- [USING THE INFORMATION]
a. According to the article on the Facebook post firing, on what date did the National Labor Relations Board file its complaint against American Medical Response of Connecticut Inc.?
b. Continue the news article about the ambulance employee fired over a Facebook post, starting after its final paragraph.

- [EXCERPTED PASSAGE]
__________________________________________________
A private ambulance company fired an employee for talking trash about the boss on Facebook. In a society driven by social media communication, the Facebook post firing has people questioning labor laws and their rights.
The National Labor Relations Board is not in accordance with the decision of American Medical Response to fire 42-year-old Dawnmarie Souza. NLRB stated the company enforced an “overly broad blogging and Internet posting policy.” NLRB indicates Souza “posted a negative remark about a supervisor.”
The Daily News reports American Medical Response, based in Colorado, said they fired Souza from her position as an emergency medical technician “based on multiple, serious complaints about her behavior.” Was it more than a Facebook post firing?
Dawnmarie Souza is a breast cancer survivor living in Connecticut. Souza said she has a clean records and, “I am a very good medic and I did nothing wrong.”
Federal authorities believe Souza did nothing wrong as her comments are protected speech under labor laws. This is the first legal case of its kind so many will be watching to see how the Facebook post firing situation progresses.
The NLRB filed a complaint on October 27, 2010 alleging American Medical Response of Connecticut Inc. illegally fired Dawnmarie Souza. The firing occurred after Souza criticized her supervisor on her personal Facebook page. Souza also traded Facebook message with other employees about the negative comments on her page.
Acting general counsel for NLRB, Lafe Solomon, said, “It’s the same as talking at the water cooler. The point is that employees have protection under the law to talk to each other about conditions at work.”
Whether employees are covered by a union or not, federal labor law protects workers against reprisal for talking to co-workers on their own time about employment conditions and managers.
According to CS Monitor, Solomon continued, “This is the first complaint we’ve issued over comments on Facebook, but I have no doubt that we’ll be seeing more. We have to develop policies as we go in this fast-changing environment.”
__________________________________________________
- [DATA SHOWN]
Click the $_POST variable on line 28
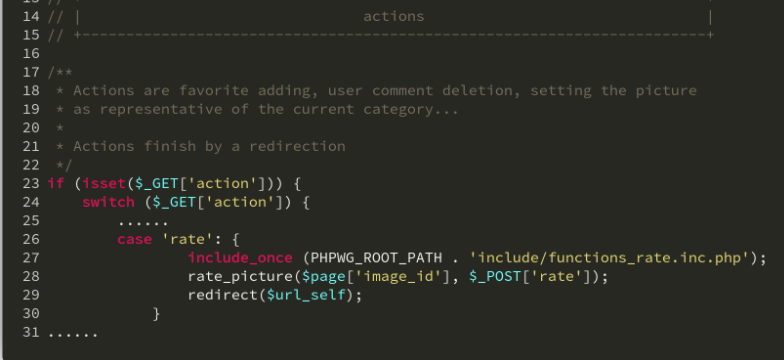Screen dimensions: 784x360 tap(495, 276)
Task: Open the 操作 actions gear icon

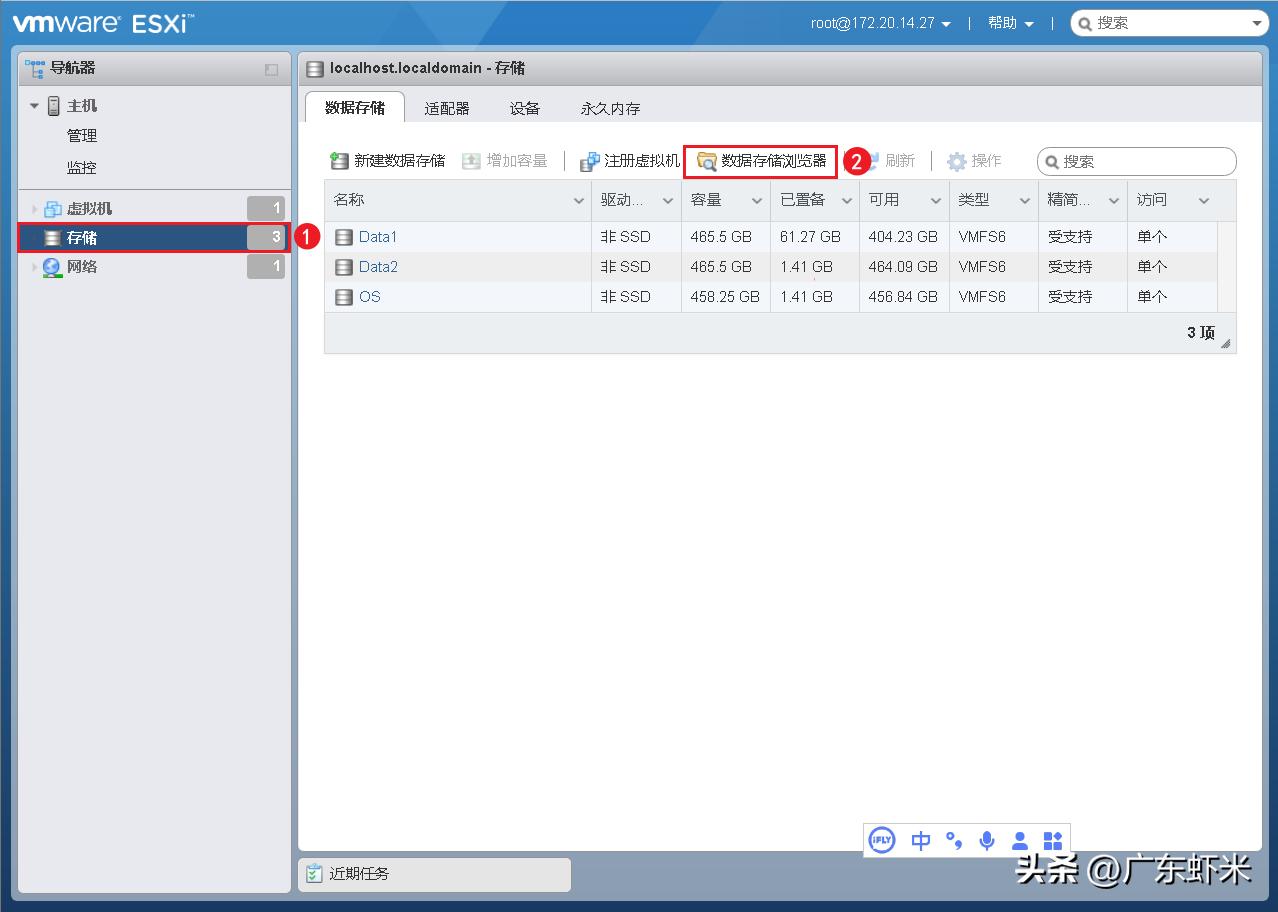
__________________________________________________
- [ANSWER SET]
a. October 27, 2010.

b.
Souza’s problems began when she was asked by her supervisor to prepare an investigative report after a customer complained about her work. Souza claimed she was denied union representation from Teamsters Local 443.
Souza went to her Facebook page to vent, writing, “Looks like I’m getting some time off. Love how the company allows a 17 to be a supervisor.” The company code 17 is used for a psychiatric patient. Souza also used two expletives about her supervisor. Other colleagues offered her support on her Facebook page, much like gathering around a water cooler.
Attorney for American Medical Response, John Barr, said Souza was fired for two separate complaints regarding her “rude and discourteous service.” He said she would have been fired regardless of her Facebook comments. Barr also said, “If you’re going to make disgusting, slanderous statements about co-workers, that is something that our policy does not allow.”
On January 25, 2011 an administrative law judge is set to hear this ground-breaking case. While it seems clear employees can still gather around the water cooler to gripe, is it a different story when communicating on Facebook?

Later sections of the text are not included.